What to produce:
Print the rows word for word, from the first one up to and including the line that contains "Action: [1250, 217]".

Provided entries:
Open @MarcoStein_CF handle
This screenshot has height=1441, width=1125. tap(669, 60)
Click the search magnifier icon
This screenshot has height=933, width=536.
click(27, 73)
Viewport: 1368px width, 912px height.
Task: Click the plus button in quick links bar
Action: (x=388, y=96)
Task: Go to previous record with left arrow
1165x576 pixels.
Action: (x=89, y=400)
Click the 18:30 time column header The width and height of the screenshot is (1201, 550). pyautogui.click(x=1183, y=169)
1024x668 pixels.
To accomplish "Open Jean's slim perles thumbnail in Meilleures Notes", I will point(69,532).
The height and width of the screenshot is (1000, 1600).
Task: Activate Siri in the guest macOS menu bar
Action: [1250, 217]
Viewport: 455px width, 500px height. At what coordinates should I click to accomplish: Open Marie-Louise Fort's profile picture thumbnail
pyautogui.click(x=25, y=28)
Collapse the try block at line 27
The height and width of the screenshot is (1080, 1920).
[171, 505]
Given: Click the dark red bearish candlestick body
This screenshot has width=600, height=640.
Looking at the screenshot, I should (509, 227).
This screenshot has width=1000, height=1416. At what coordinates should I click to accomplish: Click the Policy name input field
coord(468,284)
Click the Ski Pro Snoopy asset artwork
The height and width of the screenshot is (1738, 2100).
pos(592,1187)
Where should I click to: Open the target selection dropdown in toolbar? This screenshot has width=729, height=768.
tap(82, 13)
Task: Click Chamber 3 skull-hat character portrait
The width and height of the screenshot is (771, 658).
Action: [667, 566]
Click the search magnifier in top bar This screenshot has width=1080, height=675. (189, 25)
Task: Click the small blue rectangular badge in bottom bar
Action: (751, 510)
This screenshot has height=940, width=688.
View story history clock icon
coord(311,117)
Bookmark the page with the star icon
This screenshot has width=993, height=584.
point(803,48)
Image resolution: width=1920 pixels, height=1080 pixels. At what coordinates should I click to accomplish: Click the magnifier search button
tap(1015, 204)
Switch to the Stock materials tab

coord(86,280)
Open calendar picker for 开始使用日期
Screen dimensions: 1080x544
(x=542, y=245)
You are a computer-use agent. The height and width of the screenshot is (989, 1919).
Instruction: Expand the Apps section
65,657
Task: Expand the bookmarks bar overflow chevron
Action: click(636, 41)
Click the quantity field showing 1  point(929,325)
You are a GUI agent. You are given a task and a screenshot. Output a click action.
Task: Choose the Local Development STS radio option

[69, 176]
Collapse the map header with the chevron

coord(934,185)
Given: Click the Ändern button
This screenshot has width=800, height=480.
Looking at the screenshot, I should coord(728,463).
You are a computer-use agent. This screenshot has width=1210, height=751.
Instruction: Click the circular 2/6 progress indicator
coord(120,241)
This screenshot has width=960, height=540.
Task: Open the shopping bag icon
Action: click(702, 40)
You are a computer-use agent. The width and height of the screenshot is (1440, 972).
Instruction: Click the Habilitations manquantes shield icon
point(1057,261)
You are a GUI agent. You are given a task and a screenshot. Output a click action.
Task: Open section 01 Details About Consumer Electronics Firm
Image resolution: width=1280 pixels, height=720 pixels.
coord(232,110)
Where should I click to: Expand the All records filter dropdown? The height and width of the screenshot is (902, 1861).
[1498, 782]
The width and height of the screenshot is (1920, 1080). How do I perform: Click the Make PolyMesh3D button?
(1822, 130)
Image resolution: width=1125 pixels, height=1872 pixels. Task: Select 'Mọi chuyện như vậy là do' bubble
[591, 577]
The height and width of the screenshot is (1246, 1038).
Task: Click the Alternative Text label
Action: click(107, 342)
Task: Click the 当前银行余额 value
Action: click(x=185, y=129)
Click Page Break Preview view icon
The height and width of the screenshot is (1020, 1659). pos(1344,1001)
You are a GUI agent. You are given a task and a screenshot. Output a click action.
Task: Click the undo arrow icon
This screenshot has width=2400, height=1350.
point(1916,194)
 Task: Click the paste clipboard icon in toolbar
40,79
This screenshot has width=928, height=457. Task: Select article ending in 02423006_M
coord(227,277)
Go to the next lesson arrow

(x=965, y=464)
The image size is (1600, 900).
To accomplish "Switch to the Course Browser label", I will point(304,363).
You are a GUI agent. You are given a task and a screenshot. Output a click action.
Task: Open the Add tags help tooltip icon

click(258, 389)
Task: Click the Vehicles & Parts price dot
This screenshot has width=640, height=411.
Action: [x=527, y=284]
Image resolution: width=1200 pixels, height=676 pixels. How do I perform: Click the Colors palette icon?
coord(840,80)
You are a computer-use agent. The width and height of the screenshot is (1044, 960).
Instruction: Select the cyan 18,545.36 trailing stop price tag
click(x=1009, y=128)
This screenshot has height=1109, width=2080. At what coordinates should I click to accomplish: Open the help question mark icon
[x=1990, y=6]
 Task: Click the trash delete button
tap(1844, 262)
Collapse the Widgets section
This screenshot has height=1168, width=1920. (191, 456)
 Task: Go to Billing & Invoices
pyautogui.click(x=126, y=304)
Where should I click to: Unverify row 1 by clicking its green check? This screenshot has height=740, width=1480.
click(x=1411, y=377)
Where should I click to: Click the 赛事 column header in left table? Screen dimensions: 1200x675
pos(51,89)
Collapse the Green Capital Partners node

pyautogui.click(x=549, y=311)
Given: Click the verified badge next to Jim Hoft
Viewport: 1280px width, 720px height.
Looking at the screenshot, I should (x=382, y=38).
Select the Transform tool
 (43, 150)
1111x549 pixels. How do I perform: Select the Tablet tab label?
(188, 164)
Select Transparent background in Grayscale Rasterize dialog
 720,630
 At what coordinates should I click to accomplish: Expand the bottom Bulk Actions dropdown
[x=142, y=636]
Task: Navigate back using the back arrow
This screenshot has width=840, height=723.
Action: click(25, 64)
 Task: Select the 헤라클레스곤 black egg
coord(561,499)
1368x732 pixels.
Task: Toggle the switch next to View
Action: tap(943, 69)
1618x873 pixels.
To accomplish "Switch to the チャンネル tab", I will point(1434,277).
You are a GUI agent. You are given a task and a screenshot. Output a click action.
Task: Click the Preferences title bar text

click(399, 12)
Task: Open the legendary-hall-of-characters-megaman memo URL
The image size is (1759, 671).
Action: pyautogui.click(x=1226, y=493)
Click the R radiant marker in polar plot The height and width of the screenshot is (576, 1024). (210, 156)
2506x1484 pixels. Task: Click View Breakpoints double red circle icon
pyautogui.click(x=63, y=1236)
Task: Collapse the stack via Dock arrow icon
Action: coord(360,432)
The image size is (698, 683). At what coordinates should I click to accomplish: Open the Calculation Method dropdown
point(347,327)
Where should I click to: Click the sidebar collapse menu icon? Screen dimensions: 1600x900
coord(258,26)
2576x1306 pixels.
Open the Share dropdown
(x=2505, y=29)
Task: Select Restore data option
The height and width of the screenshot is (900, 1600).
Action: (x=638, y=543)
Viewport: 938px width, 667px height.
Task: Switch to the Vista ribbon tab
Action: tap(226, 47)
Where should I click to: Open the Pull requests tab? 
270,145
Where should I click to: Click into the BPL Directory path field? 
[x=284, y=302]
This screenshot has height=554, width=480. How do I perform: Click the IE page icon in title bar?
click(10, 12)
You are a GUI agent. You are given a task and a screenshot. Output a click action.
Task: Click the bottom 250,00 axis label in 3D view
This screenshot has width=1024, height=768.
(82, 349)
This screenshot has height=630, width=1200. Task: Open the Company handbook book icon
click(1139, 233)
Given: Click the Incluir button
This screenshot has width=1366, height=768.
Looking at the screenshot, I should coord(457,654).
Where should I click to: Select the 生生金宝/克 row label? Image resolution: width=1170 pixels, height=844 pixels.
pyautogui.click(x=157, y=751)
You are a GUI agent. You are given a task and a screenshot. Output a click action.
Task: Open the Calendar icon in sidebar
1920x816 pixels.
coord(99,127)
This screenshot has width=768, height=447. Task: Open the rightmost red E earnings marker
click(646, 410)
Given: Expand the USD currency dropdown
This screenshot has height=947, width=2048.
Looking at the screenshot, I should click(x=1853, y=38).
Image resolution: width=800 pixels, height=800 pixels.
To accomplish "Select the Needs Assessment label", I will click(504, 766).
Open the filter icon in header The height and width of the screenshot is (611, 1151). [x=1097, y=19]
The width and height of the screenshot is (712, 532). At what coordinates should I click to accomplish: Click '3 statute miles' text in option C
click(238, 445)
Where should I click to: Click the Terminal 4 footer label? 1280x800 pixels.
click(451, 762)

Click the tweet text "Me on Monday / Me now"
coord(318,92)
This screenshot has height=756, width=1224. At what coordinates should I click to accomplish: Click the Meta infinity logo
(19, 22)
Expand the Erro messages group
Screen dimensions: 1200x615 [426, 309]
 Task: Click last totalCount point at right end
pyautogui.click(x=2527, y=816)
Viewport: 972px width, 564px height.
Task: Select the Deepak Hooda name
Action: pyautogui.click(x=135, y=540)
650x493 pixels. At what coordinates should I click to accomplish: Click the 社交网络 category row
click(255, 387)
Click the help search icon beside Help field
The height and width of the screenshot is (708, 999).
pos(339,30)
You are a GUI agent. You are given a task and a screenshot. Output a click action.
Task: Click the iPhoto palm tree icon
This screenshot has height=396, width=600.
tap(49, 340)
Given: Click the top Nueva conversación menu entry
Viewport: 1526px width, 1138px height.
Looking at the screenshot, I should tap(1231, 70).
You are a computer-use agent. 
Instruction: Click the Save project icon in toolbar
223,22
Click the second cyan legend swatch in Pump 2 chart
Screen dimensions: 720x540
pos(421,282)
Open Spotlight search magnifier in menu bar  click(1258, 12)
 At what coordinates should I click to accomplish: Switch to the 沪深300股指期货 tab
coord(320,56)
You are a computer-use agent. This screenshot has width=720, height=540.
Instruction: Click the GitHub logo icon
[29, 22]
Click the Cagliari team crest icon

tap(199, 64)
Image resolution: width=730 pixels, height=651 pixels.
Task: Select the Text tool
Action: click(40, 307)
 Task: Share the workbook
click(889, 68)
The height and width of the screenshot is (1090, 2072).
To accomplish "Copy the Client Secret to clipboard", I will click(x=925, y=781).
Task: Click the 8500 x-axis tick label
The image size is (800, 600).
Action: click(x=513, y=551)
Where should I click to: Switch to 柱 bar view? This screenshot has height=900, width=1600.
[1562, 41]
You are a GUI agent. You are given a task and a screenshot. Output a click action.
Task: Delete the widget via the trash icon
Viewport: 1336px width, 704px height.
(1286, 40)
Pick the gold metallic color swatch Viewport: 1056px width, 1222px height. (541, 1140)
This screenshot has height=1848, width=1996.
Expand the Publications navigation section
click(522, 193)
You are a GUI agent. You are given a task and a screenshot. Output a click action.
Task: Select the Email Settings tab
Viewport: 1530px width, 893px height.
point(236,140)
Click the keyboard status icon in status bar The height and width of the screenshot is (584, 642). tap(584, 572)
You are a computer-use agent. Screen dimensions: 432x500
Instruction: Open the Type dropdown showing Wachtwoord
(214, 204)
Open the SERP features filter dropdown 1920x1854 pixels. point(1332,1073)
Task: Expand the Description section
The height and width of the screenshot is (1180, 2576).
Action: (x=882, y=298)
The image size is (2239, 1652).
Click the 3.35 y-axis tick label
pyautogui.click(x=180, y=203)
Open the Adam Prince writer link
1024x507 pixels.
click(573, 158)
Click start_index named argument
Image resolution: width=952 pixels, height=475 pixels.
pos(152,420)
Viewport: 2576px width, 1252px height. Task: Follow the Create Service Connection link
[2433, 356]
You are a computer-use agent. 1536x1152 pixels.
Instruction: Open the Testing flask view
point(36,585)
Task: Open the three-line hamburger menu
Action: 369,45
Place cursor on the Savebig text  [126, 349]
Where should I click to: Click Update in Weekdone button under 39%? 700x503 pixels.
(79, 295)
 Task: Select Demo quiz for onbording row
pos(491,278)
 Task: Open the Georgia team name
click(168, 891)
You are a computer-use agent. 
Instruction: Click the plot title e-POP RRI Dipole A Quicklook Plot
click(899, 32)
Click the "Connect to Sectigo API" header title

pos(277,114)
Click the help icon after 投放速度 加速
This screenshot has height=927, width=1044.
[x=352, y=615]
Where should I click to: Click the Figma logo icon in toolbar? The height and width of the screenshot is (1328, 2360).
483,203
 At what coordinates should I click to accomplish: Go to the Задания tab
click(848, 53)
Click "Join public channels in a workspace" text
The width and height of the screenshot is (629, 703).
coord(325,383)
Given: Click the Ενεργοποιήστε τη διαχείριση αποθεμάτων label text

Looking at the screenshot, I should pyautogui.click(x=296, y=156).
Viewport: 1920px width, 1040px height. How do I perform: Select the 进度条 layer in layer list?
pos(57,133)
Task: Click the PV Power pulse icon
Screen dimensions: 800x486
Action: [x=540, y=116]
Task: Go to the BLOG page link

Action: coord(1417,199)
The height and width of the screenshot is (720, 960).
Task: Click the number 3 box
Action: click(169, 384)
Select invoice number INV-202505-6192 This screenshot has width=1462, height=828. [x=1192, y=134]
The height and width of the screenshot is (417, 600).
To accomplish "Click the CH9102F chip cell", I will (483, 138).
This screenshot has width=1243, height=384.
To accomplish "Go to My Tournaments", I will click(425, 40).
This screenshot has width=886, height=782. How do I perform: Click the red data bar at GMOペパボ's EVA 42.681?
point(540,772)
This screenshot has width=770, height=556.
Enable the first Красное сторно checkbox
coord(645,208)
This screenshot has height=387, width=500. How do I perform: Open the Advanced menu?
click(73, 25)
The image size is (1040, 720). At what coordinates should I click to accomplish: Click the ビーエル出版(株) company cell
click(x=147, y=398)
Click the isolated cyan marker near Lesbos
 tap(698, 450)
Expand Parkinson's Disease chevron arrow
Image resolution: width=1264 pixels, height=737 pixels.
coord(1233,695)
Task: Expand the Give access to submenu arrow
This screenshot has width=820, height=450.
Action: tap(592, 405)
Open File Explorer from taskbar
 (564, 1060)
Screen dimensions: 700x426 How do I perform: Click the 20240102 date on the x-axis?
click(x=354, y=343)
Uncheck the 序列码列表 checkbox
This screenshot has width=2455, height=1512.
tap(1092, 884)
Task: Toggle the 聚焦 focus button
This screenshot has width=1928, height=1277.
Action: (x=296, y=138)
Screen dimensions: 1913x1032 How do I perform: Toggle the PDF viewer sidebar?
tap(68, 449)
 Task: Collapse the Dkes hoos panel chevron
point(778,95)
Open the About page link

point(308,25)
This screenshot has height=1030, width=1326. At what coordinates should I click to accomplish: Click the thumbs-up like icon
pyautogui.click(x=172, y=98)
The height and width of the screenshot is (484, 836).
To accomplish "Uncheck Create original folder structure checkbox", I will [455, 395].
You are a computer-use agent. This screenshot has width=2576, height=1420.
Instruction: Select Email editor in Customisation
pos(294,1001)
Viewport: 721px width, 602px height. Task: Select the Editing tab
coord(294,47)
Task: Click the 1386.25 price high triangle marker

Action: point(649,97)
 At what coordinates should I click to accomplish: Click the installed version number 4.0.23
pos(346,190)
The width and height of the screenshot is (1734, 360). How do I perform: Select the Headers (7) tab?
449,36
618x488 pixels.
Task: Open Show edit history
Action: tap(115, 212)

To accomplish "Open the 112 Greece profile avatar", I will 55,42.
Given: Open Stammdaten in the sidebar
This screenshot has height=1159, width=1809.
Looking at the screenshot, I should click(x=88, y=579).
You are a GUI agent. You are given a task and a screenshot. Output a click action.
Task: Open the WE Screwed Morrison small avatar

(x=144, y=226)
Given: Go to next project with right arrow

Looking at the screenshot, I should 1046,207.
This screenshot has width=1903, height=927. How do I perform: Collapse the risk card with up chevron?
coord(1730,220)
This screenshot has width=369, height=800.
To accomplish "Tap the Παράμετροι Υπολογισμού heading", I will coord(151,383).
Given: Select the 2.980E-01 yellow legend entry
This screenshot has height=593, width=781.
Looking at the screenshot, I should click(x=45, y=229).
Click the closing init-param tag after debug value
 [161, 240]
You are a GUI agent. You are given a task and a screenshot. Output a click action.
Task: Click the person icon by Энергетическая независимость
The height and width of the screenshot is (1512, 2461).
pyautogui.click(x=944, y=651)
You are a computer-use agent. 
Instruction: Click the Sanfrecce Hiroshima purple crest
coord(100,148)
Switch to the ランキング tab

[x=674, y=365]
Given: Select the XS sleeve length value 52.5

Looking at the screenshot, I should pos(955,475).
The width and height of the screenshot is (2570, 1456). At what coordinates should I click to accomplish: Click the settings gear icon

Answer to this task:
Open @MarcoStein_CF handle
This screenshot has height=1441, width=1125. tap(669, 60)
Click the search magnifier icon
This screenshot has height=933, width=536.
click(27, 73)
Viewport: 1368px width, 912px height.
Task: Click the plus button in quick links bar
Action: (x=388, y=96)
Task: Go to previous record with left arrow
1165x576 pixels.
Action: (x=89, y=400)
Click the 18:30 time column header The width and height of the screenshot is (1201, 550). pyautogui.click(x=1183, y=169)
1024x668 pixels.
To accomplish "Open Jean's slim perles thumbnail in Meilleures Notes", I will point(69,532).
The height and width of the screenshot is (1000, 1600).
Task: Activate Siri in the guest macOS menu bar
Action: [1250, 217]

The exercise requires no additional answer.